1 Transplant Surgery Research Laboratory and Division of Transplant Surgery, Brigham and Women's Hospital, Harvard Medical School, Boston, MA, United States; 2Department of General, Visceral and Transplant Surgery, Tübingen University Hospital, Tübingen, Germany; 3Department of Urology, Osaka Medical College, Takatsuki, Japan; 4Transplantation Research Center, Renal Division, Brigham and Women's Hospital, Harvard Medical School, Boston, MA, United States; 5Robert and Arlene Kogod Center on Aging, Mayo Clinic College of Medicine, Rochester, MN, United States
Introduction: Solid organ transplantation has seen a significant increase in the utilization of older organs. Here, we investigate how aging-associated kinetics of damage associated molecular patterns (DAMPs) including mitochondrial DNA (mtDNA) are driving the augmented susceptibility of older organs to ischemia and reperfusion injury (IRI) through dendritic cells (DCs) with subsequent inferior graft survival.

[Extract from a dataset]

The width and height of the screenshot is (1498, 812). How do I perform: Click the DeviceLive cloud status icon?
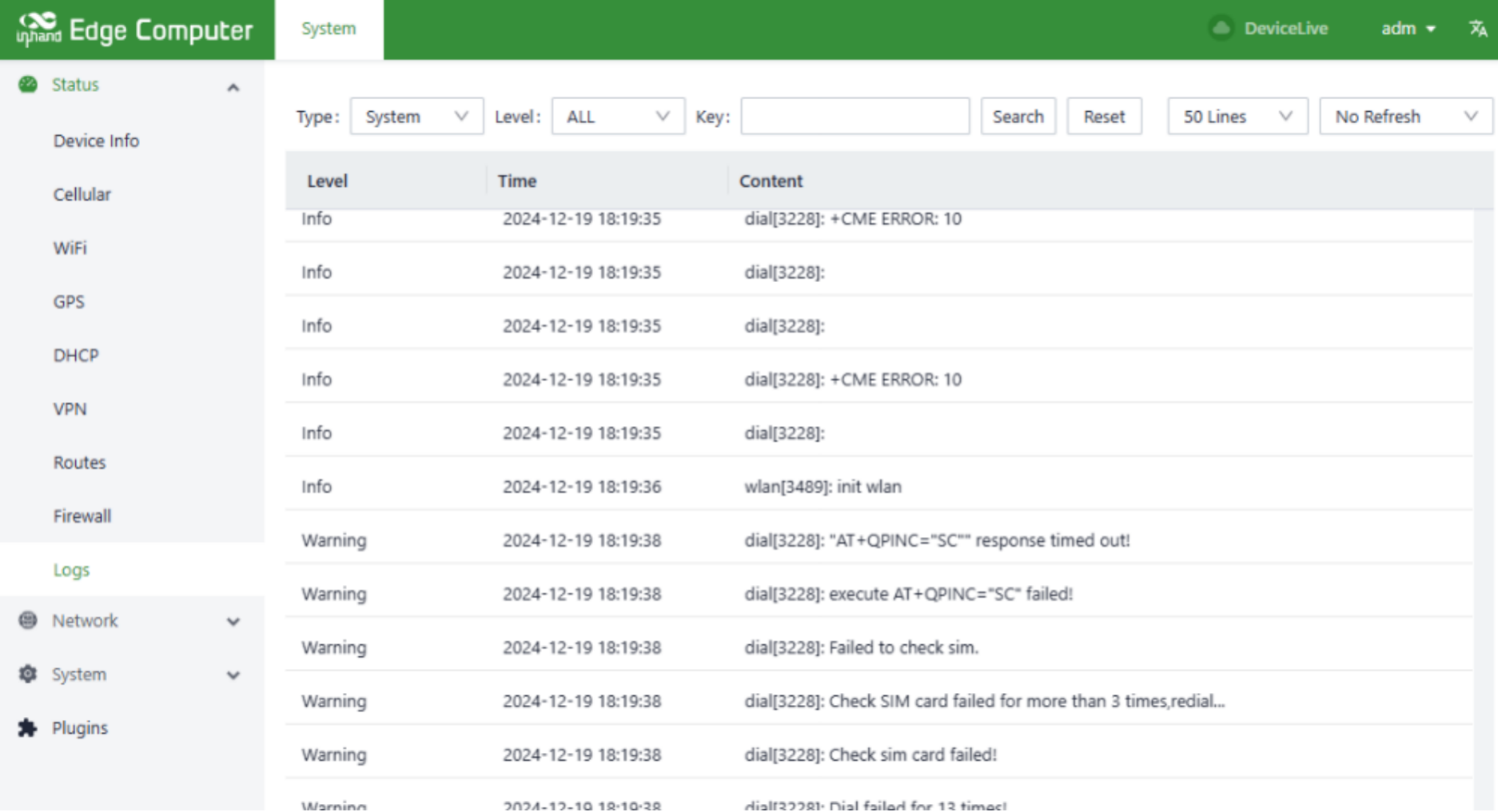click(x=1221, y=29)
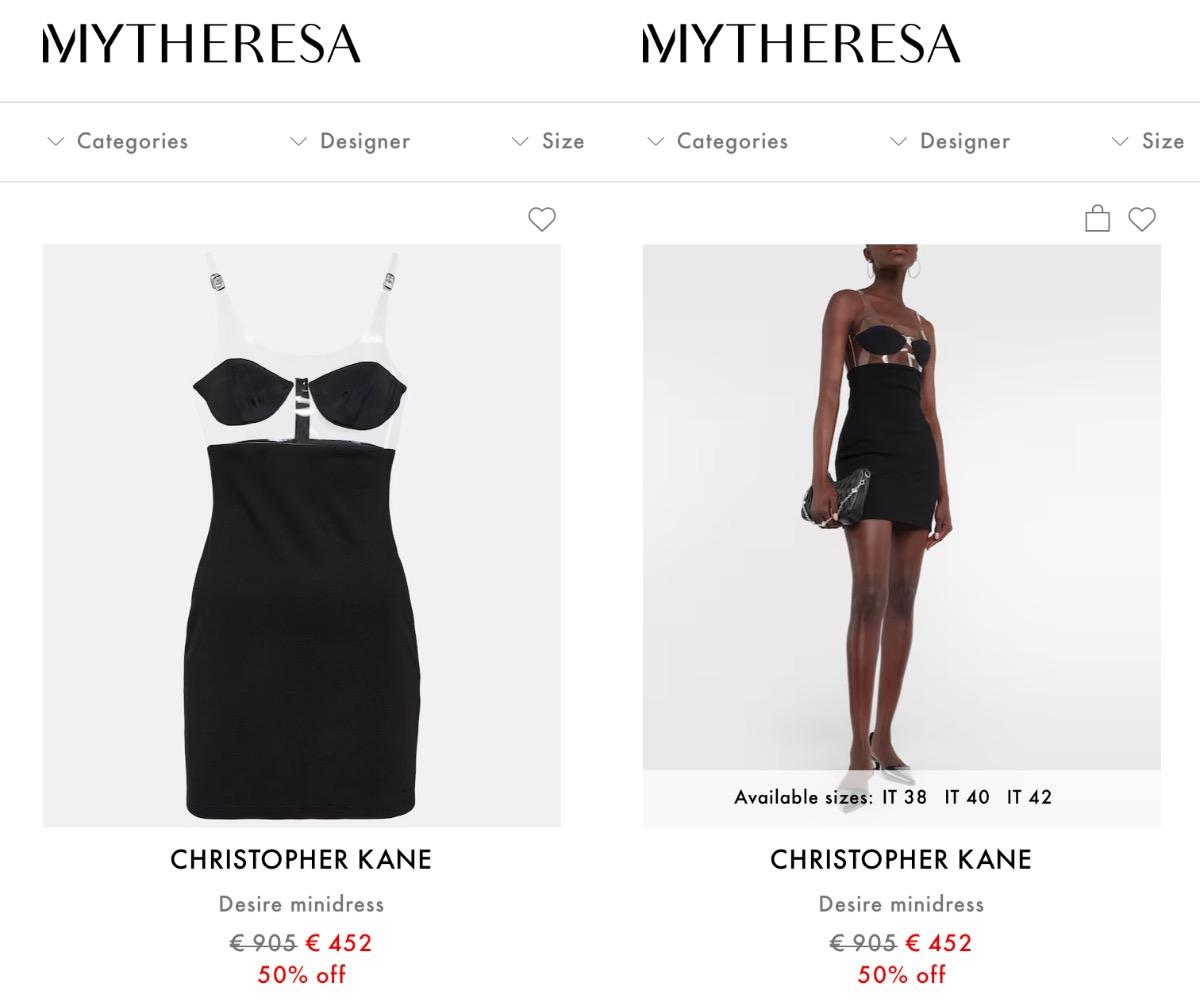Expand right Categories filter

pyautogui.click(x=718, y=141)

Methods: Old and young mice underwent bilateral clamping of the renal pedicles (22 min ischemic time at controlled normothermia). mtDNA, cytokine and senescence marker levels were tested by qPCR; DC and T cell activation were characterized by FACS. Old and young DCs were adoptively transferred into young recipients that subsequently received young or old cardiac allografts.

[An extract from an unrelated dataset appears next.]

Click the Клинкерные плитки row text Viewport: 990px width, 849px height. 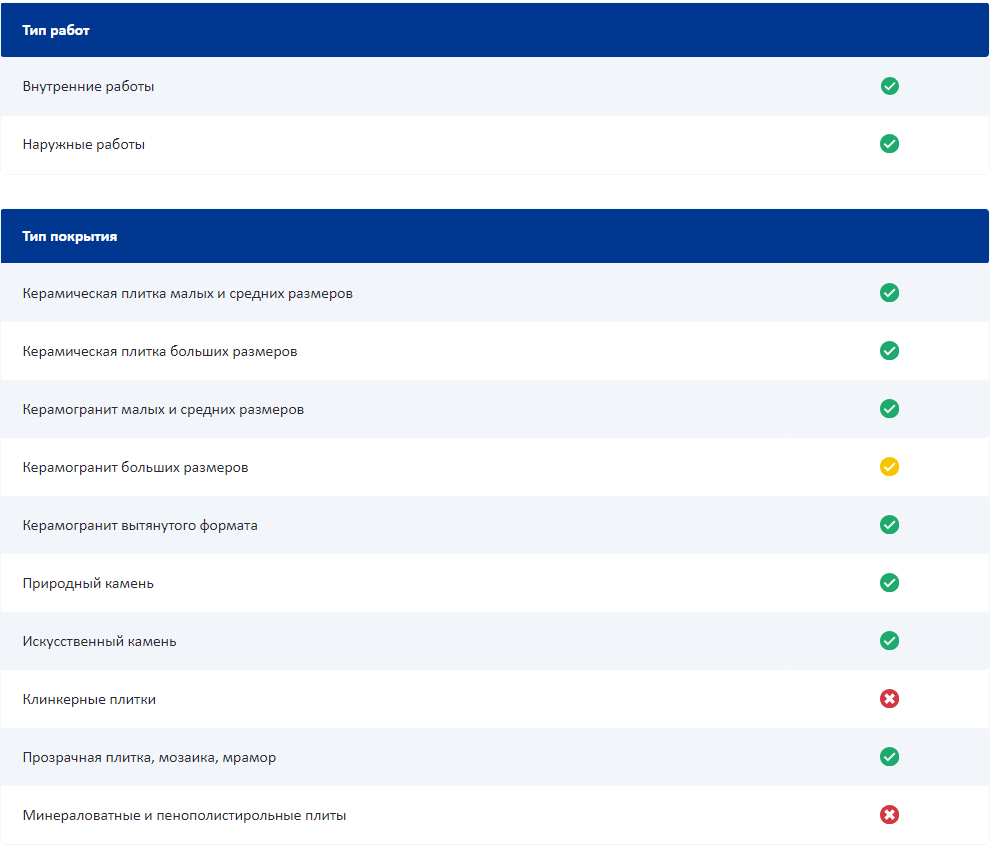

Results: DCs of old naïve mice showed higher frequencies and levels of maturation in parallel to increased baseline levels of mtDNA. Importantly, renal IRI induced a prominent release of mtDNA into the circulation of old animals (n=5/group after 48h; p=0.019) and increased IFN-γ expression in splenic CD8+ T cells (p=0.0001). Isolated DCs showed a dose-dependent up-regulation of CD40 with augmented amounts of IL-6 in the presence of mtDNA; the addition of a TLR9 antagonist attenuated this pro-inflammatory response of old DCs. In addition, old DCs promoted IFN-γ and IL-17 responses of allogeneic T cells in vitro. Of particular relevance, adoptive transfer of old but not young DCs prior to transplantation shortened cardiac allograft survival (log-rank test: p<0.0001; n=8-10/group).

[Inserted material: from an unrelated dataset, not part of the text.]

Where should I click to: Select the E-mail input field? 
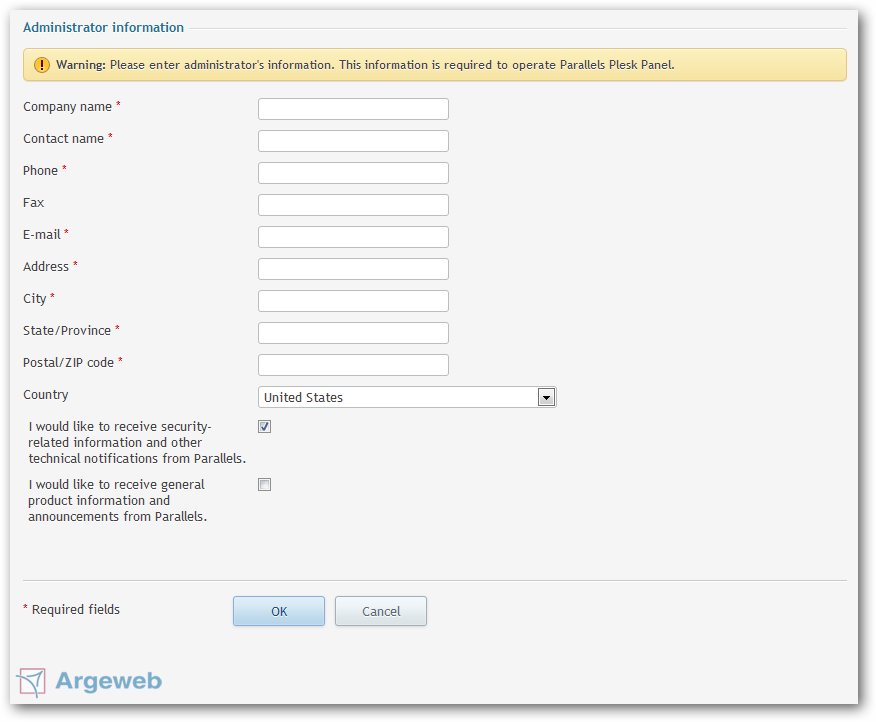point(353,237)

Treatment with the senolytic agents Dasatinib (5mg/kg) and Quercetin (50mg/kg) not only reduced local expression of senescence marker p16 and p21 in kidneys, but also drastically reduced local and systemic mtDNA levels in old mice. In parallel, levels of IFN-γ and IL-17 and systemic frequencies of CD8+IFN-γ+ and CD4+IL-17+ T cells were reduced subsequent to the treatment with senolytics. These in-vitro effects translated into prolonged allograft survival of cardiac allografts procured from old donor mice that underwent pretreatment with senolytic agents, compared to allografts procured from old untreated donors (log-rank test: p<0.0280; n=6/group).
Conclusion: Our results suggest a pivotal role for mtDNA in driving allogeneic immune responses to old donor organs, critically affecting graft survival. Senolytic treatment reduced mtDNA release and associated inflammation with prolonged graft survival, thus representing a novel approach for increased utilization of marginal donor organs.